In 1996 we published our first booklet about the P-3. It was for the greater part written in Dutch as it was intended as an anniversary publication of the Valkenburg Aircraft Spotters Foundation. Because we got a lot of reactions calling for an all-English edition, we decided to update the original 1996 booklet and translate it into English. We also added a few new chapters. The Dutch Aviation Society expressed its interest to publish our work as a special edition of their magazine "Scramble" and this is the result: "P-3 Orion - Volume 2". Of course this second edition contains our survey of the individual history of every Orion ever built: the "P-3 Orion Aircraft Location History Report." 72 pages dedicated to the Lockheed Martin P-3 Orion: everything you want to know about the P-3 Orion!


The age of Orion
By David Reade (1998)
Schiffer Publishing Ltd.
ISBN 0 7643 0478 X

This book is the first standard reference work on the Lockheed Martin P-3 Orion. A MUST for everyone who likes the P-3!! David Reade details for the first time the complete history and walks you through all the different models, versions and variants. The book authoritatively establishes the Orion's different configurations, roles and missions it performs, as well as describes its endless array of capabilities currently and into the future. Besides chronicling all of its international operators and their future upgrade programs, "The Age of Orion" contains comprehensive and informative appendices, charts, graphs and impressive illlustrated Bureau Number Aircraft Location listing of every P-3 in the world.

David Reade is a freelance journalist and consultant. He has written numerous informative articles on the P-3 Orion, its systems, missions and capabilities for over eight years as a staff writer associate with Lockheed Martin's "ASW Log" and "Airborne Log" magazines. He also is a regular contributor to VP International's MPA community publication "Maritime Patrol Aviation" magazine. The book has a hardcover, over 280 color and b/w photo's, 224 pages and is 8 1/2" x 11". The price is $49.95, plus shipping of $3.95.


P-3 Orion
By Marco P.J. Borst & Jaap Dubbeldam (1996)
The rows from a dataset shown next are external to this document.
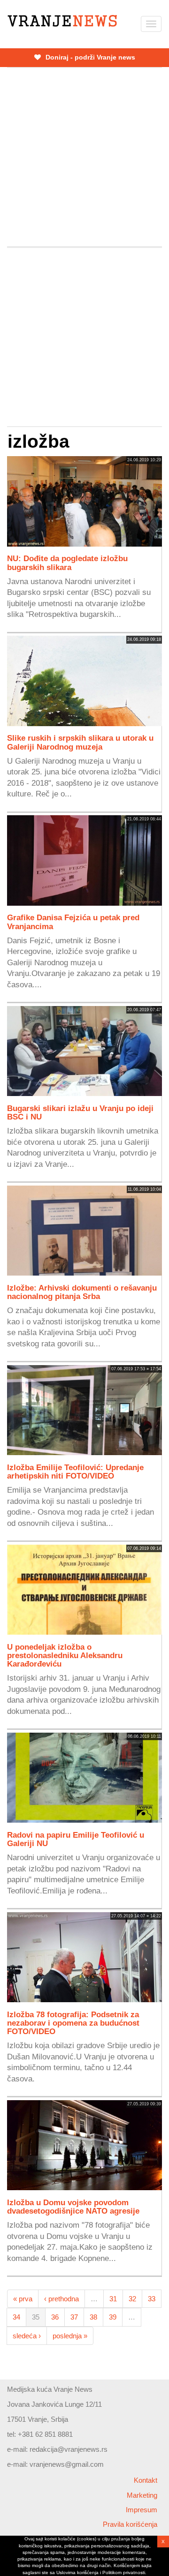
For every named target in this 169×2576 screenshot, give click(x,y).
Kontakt (145, 2480)
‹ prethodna (61, 2299)
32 (132, 2299)
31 (113, 2299)
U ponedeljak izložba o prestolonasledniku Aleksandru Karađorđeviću (65, 1655)
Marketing (142, 2495)
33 (151, 2299)
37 (74, 2317)
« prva (22, 2299)
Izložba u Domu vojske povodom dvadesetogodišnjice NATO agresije (73, 2206)
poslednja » (70, 2336)
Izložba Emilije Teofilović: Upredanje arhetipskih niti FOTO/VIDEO (75, 1471)
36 (55, 2317)
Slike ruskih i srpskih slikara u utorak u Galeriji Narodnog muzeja (80, 742)
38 (93, 2317)
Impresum (141, 2510)
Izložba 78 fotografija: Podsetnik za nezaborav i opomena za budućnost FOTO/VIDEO (73, 2022)
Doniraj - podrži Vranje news (89, 57)
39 (112, 2317)
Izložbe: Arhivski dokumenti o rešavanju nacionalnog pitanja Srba (82, 1292)
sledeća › (27, 2336)
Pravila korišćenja (130, 2524)
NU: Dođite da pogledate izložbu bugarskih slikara (67, 562)
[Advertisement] (84, 157)
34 (16, 2317)
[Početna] (62, 21)
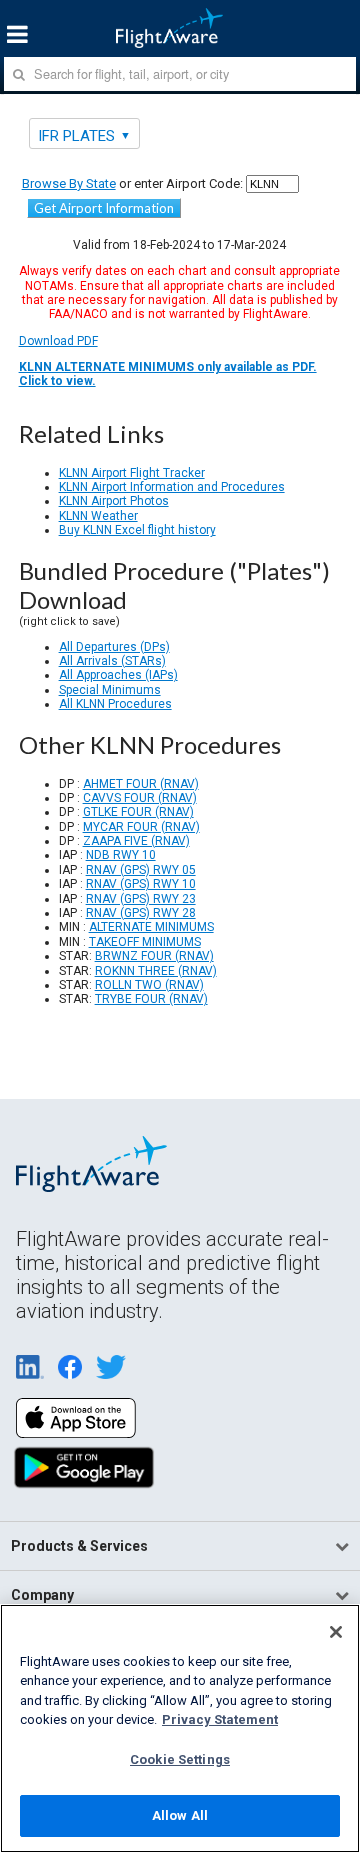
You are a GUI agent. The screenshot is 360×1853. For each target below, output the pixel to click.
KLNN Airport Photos (114, 501)
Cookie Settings (180, 1759)
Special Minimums (110, 690)
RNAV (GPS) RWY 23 (141, 899)
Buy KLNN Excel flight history (137, 530)
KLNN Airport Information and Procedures (172, 487)
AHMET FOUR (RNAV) (141, 784)
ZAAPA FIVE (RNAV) (136, 841)
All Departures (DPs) (114, 647)
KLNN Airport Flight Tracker (132, 473)
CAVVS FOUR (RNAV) (140, 798)
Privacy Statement (220, 1719)
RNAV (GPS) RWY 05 (141, 870)
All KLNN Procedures (115, 704)
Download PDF (168, 361)
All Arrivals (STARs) (112, 661)
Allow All (180, 1815)
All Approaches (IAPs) (118, 675)
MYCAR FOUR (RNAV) (141, 827)
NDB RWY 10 (121, 855)
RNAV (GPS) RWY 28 (141, 913)
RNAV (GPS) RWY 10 (141, 884)
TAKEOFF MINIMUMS (145, 942)
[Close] (336, 1632)
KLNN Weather (98, 516)
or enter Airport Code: (132, 183)
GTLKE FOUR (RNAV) (138, 812)
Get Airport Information (104, 208)
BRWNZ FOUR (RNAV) (154, 956)
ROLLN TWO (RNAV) (149, 985)
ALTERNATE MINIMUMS (151, 927)
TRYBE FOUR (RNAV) (151, 999)
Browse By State (69, 183)
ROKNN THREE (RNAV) (156, 971)
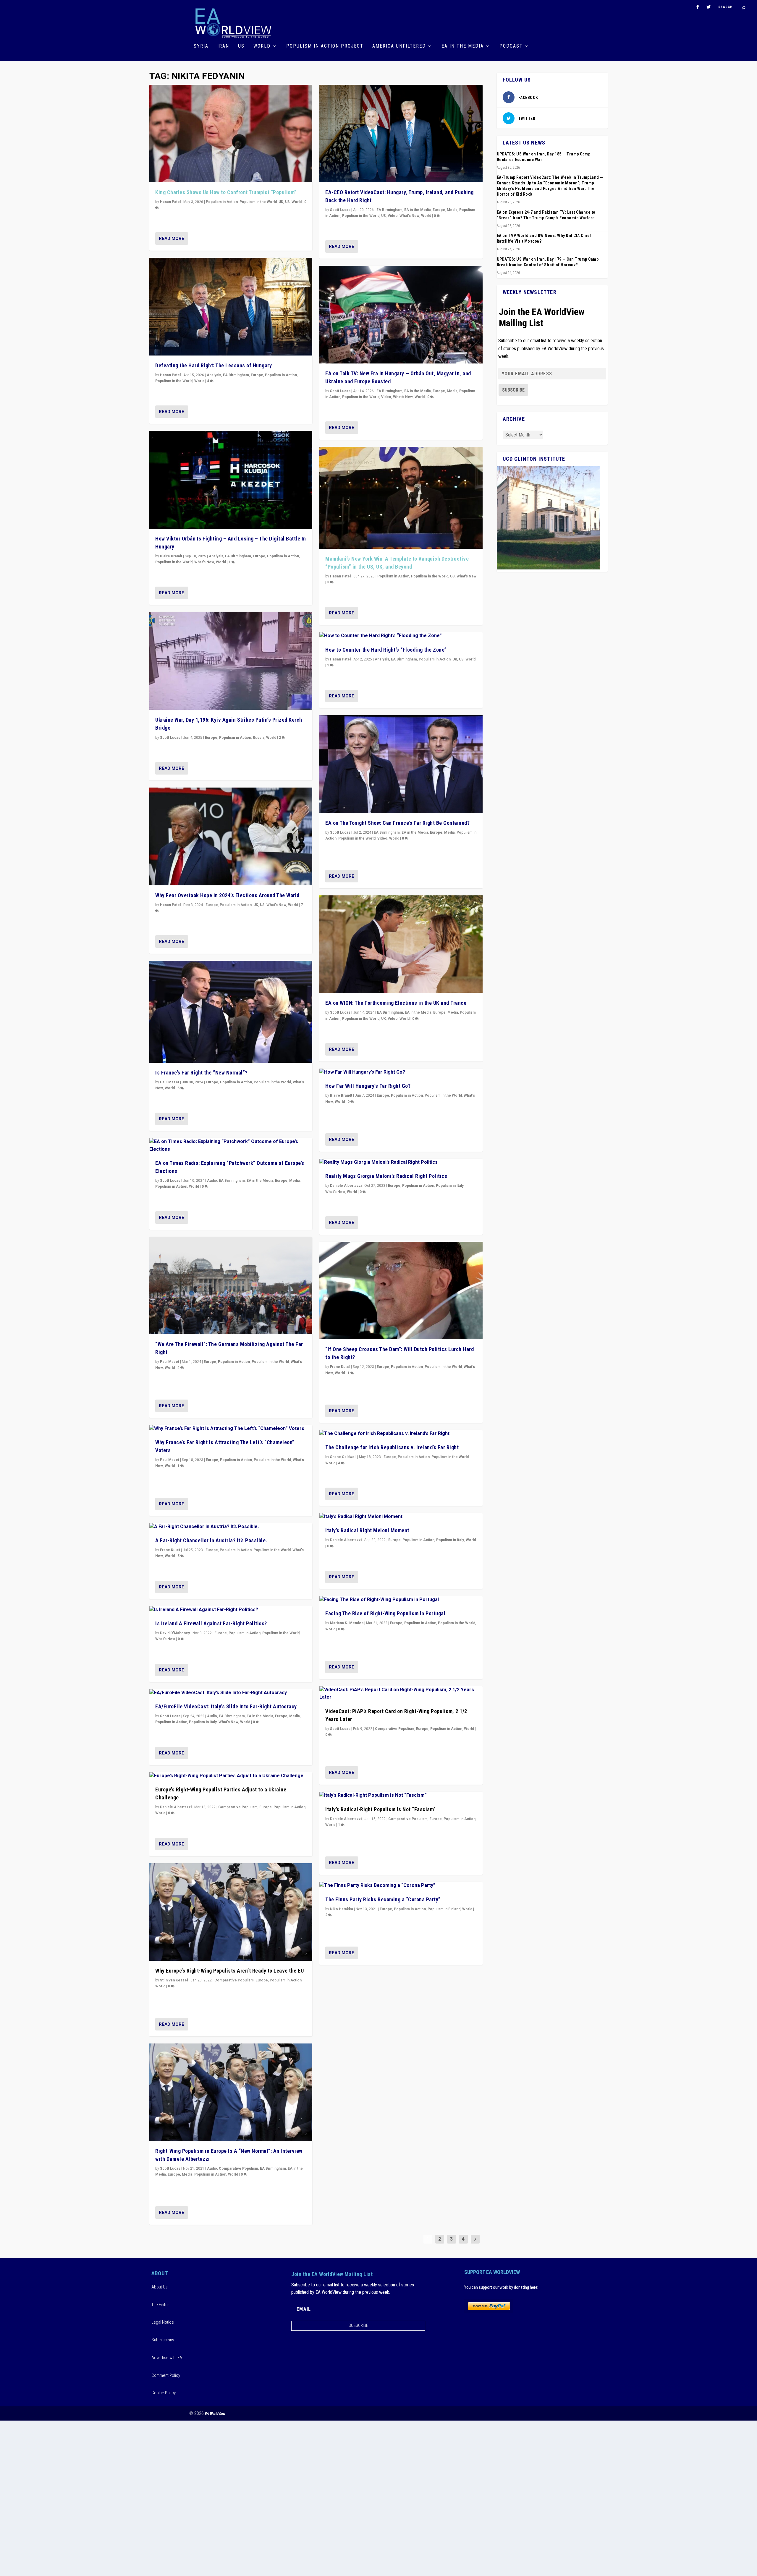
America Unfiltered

The Lockheed Martin P-3 Orion is a unique aircraft. Unique, because it has been in continuous production for 33 years. Unique, because the P-3 has been built at four different locations: 650 by Lockheed at Burbank, Palmdale and Marietta in the United States and over 100 by Kawasaki at Gifu in Japan. And unique, because the Orion has developed into one of the most versatile aircraft in the world.
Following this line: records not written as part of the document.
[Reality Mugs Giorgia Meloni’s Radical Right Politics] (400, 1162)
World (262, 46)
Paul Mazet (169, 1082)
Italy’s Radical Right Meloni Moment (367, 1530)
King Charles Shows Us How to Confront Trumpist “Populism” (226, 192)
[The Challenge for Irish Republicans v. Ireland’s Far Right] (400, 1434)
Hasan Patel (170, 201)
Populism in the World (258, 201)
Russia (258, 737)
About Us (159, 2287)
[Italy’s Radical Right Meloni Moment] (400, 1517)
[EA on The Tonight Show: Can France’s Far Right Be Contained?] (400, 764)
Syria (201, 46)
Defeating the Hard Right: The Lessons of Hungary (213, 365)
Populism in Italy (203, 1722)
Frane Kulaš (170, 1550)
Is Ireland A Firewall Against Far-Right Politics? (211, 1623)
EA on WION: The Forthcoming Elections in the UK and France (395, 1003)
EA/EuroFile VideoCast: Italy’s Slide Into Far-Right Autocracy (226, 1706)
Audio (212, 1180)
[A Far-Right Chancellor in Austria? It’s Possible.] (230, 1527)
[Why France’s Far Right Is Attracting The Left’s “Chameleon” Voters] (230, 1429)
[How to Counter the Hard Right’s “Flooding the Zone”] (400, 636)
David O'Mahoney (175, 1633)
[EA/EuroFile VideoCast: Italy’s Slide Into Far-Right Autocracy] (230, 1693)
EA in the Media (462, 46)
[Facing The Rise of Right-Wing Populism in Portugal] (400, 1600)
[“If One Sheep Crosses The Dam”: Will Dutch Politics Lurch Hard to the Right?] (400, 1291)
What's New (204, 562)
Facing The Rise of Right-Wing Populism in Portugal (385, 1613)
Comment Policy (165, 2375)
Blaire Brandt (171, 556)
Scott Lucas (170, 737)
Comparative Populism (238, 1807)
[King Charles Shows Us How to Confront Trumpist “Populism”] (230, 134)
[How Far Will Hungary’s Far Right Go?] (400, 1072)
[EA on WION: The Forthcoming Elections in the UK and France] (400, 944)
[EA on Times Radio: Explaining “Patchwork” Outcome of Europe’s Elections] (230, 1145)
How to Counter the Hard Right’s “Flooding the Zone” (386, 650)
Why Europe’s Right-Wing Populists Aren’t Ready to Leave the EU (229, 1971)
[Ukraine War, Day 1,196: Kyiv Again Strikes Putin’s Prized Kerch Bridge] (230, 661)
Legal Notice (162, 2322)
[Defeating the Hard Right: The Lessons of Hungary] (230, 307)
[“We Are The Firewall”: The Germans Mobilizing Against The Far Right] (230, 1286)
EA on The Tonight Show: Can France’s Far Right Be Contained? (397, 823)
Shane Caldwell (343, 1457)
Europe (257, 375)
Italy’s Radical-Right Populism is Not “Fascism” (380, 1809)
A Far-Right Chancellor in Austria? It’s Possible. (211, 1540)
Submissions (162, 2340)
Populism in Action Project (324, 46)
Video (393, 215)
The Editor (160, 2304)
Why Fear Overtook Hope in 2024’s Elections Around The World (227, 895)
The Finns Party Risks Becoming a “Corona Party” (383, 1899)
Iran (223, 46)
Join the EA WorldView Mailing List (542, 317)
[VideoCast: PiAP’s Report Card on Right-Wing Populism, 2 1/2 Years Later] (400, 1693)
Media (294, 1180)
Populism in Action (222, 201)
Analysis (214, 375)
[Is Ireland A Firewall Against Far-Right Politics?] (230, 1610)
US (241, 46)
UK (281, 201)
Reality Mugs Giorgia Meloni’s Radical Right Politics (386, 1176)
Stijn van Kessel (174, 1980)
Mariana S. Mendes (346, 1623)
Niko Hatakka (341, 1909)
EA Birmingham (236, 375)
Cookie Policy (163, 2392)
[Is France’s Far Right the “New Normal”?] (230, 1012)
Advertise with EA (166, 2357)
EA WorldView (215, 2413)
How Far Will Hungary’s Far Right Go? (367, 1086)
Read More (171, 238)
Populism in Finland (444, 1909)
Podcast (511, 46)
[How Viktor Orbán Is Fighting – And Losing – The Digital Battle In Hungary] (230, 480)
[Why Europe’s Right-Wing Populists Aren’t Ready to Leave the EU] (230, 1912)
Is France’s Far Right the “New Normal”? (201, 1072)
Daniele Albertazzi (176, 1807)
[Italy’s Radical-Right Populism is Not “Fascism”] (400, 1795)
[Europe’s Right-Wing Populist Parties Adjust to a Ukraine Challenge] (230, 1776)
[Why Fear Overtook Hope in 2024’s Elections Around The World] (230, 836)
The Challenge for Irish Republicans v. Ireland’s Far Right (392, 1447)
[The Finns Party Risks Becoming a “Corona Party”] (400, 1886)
Before this only once a reference booklet about the Orion was published: in 1978 mr L.T. Peacock published a booklet that served as a model for our "P-3 Orion" booklet. For the first time in 17 years a survey of the individual history of every Orion built has been produced again. We have called this list, which comprises an important part of this booklet, the "P-3 Orion Aircraft Location History Report".